Copy word for word, please, the lines of the entries below running from the one containing "Expand the Courses dropdown menu" to the one containing "Switch to the github-tab.less tab", both ends included.

▶ [DATA FOR PROCESSING]
-----

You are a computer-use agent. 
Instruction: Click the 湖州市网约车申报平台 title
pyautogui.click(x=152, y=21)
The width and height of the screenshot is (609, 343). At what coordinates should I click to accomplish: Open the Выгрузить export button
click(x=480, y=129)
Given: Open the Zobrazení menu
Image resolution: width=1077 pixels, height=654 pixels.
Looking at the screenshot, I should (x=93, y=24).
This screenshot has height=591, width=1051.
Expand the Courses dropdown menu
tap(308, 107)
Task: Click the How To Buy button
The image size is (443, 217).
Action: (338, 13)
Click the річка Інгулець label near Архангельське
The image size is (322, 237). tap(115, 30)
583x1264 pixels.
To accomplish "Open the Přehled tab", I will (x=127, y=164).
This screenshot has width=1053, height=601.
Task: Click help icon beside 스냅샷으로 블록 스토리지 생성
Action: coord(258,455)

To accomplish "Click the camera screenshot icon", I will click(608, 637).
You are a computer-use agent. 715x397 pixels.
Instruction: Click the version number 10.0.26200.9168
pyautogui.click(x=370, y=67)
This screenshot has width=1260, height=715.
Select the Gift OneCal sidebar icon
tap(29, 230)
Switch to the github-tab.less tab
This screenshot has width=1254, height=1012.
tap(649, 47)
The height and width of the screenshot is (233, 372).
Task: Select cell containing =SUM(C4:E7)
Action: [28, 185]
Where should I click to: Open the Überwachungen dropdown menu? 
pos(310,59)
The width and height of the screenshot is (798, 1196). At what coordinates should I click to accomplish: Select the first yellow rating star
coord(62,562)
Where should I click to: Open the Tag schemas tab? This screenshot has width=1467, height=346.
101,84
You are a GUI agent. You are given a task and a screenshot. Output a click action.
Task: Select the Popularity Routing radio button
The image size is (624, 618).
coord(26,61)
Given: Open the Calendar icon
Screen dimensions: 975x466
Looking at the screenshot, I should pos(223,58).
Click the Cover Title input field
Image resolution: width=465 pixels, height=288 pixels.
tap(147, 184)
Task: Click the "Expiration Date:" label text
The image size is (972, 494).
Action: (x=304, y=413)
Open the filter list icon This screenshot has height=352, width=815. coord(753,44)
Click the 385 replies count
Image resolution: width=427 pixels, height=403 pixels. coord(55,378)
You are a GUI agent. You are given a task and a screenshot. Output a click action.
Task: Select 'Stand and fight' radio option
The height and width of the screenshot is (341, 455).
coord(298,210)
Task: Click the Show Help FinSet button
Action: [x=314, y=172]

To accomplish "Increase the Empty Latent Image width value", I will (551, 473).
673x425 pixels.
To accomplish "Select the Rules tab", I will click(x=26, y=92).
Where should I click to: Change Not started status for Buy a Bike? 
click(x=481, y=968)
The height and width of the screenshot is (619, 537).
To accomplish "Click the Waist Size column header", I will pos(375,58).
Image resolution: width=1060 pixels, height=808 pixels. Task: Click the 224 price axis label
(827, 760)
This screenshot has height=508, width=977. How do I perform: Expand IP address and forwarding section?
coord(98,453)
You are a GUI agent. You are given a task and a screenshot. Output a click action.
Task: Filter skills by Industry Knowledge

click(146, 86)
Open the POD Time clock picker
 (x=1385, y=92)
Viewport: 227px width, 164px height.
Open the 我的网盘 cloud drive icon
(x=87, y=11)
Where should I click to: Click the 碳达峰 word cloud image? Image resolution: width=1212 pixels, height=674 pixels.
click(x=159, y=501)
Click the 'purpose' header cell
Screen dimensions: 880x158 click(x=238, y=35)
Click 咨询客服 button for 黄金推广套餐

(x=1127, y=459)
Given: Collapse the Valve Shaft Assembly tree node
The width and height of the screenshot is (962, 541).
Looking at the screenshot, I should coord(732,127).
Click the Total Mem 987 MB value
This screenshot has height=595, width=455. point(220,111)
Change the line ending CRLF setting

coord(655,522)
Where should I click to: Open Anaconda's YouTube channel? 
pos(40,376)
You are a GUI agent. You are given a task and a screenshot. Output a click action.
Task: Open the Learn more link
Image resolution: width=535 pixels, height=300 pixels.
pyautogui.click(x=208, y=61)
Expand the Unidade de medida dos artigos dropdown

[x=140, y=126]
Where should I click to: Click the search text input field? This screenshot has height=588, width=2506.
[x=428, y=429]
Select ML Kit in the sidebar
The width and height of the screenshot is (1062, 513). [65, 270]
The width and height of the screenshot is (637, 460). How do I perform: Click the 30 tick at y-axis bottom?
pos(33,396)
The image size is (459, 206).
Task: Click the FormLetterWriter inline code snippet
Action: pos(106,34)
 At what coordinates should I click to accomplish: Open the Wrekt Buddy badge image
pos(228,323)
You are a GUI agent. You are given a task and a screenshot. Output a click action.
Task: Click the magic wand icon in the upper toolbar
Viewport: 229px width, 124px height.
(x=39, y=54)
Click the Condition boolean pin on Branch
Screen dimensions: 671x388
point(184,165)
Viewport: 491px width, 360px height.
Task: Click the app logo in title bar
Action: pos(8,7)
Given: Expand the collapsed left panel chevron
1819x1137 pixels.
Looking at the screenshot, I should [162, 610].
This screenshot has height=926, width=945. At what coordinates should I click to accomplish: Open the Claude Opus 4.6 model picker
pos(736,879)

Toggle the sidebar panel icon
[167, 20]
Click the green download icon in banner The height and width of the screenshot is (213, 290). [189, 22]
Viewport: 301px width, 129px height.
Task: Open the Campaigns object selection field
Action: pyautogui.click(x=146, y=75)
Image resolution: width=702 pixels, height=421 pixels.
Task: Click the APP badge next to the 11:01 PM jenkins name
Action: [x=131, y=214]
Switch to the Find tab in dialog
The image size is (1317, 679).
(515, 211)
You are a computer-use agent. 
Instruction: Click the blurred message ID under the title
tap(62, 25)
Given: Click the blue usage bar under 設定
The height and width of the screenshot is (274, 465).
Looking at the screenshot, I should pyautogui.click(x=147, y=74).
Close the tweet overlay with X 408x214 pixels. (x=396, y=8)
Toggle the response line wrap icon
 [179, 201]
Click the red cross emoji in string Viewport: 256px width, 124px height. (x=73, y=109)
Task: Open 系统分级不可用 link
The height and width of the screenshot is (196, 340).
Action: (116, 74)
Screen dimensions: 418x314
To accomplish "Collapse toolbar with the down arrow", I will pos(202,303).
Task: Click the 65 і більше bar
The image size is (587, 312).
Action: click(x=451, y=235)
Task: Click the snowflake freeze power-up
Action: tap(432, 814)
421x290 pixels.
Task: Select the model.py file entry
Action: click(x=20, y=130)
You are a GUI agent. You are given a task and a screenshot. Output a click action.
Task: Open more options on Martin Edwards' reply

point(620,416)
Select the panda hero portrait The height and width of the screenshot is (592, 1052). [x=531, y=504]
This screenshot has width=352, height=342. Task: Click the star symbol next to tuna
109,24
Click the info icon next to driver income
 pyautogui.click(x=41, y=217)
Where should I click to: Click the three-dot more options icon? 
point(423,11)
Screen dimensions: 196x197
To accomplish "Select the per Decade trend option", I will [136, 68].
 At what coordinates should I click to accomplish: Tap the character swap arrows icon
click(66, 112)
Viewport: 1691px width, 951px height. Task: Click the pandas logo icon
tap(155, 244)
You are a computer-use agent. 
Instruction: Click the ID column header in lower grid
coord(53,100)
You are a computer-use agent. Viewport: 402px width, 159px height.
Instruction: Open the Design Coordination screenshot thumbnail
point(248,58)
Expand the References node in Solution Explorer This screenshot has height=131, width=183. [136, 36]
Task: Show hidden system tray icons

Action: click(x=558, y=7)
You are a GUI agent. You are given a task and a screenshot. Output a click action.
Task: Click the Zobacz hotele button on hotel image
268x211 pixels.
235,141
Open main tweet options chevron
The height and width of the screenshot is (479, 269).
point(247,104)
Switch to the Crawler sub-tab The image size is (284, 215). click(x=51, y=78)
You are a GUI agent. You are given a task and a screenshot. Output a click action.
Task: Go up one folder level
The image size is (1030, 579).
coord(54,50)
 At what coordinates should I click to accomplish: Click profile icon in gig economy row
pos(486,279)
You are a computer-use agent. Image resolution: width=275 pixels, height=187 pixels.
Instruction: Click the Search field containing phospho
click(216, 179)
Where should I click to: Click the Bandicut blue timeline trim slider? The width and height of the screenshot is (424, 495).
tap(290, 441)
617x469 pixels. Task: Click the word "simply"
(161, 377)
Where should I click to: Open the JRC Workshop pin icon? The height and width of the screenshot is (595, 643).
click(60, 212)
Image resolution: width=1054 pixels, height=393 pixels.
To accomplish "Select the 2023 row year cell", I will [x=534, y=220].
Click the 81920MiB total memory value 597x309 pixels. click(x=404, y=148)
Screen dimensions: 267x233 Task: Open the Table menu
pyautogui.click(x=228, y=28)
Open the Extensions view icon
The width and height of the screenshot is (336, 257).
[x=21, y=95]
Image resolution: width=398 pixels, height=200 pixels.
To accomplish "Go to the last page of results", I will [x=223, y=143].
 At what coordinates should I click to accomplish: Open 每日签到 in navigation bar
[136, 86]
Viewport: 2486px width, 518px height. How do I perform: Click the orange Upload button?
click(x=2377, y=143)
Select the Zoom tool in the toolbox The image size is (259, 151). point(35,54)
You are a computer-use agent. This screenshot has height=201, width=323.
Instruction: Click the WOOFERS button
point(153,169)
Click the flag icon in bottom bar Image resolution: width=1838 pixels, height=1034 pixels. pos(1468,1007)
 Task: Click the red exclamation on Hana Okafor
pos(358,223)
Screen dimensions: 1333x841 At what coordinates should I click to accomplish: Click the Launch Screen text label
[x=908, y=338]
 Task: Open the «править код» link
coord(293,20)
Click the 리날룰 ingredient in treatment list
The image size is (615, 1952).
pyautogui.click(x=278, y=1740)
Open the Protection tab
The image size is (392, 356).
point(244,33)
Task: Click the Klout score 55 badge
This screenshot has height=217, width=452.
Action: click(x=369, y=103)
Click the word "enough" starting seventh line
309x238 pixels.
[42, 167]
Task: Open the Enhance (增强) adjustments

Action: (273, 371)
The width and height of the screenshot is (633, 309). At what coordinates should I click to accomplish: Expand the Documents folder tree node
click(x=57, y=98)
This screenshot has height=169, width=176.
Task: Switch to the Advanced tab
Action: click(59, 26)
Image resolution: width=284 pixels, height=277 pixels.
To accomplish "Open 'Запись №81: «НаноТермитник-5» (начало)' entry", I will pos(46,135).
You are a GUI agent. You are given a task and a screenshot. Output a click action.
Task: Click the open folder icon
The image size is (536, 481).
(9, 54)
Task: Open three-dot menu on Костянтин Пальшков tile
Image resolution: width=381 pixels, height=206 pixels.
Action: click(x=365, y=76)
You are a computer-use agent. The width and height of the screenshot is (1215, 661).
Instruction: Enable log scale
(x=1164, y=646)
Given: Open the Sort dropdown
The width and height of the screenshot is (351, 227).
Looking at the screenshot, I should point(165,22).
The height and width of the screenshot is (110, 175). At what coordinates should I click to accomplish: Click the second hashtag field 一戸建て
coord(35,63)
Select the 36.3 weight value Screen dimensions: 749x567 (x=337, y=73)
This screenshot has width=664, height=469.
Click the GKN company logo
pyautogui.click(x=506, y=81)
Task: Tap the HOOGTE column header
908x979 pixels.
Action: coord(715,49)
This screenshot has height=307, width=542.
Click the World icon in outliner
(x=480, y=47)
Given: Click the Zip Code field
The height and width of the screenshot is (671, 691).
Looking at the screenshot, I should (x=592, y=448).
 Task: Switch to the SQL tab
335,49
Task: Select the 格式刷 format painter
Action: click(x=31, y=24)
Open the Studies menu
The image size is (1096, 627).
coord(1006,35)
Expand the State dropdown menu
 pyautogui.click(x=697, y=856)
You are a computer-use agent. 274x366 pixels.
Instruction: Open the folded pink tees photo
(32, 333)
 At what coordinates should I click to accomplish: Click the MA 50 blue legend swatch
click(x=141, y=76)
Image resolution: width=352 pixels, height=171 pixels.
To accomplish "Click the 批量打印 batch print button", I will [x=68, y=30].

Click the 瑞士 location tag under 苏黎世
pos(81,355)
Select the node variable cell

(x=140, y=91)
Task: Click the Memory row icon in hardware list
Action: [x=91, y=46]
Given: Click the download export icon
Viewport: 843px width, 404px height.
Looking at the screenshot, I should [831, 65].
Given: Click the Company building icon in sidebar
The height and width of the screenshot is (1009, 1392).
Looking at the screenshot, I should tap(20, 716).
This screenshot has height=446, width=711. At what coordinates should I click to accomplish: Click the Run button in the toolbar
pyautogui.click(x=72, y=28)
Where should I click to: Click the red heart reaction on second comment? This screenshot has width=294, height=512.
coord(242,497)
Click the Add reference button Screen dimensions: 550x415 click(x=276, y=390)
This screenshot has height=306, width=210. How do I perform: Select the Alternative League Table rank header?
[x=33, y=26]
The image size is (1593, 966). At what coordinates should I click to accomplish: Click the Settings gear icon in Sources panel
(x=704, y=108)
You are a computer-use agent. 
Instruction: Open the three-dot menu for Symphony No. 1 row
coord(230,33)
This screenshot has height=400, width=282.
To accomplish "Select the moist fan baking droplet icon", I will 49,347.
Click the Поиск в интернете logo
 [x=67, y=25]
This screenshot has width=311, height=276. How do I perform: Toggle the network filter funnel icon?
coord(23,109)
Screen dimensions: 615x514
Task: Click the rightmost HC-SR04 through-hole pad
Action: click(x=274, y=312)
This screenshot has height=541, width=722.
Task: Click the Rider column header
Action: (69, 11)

-----

▶ [SOLUTION]
Expand the Courses dropdown menu
tap(308, 107)
Task: Click the How To Buy button
The image size is (443, 217).
Action: (338, 13)
Click the річка Інгулець label near Архангельське
The image size is (322, 237). tap(115, 30)
583x1264 pixels.
To accomplish "Open the Přehled tab", I will (x=127, y=164).
This screenshot has width=1053, height=601.
Task: Click help icon beside 스냅샷으로 블록 스토리지 생성
Action: coord(258,455)

To accomplish "Click the camera screenshot icon", I will click(608, 637).
You are a computer-use agent. 715x397 pixels.
Instruction: Click the version number 10.0.26200.9168
pyautogui.click(x=370, y=67)
This screenshot has width=1260, height=715.
Select the Gift OneCal sidebar icon
tap(29, 230)
Switch to the github-tab.less tab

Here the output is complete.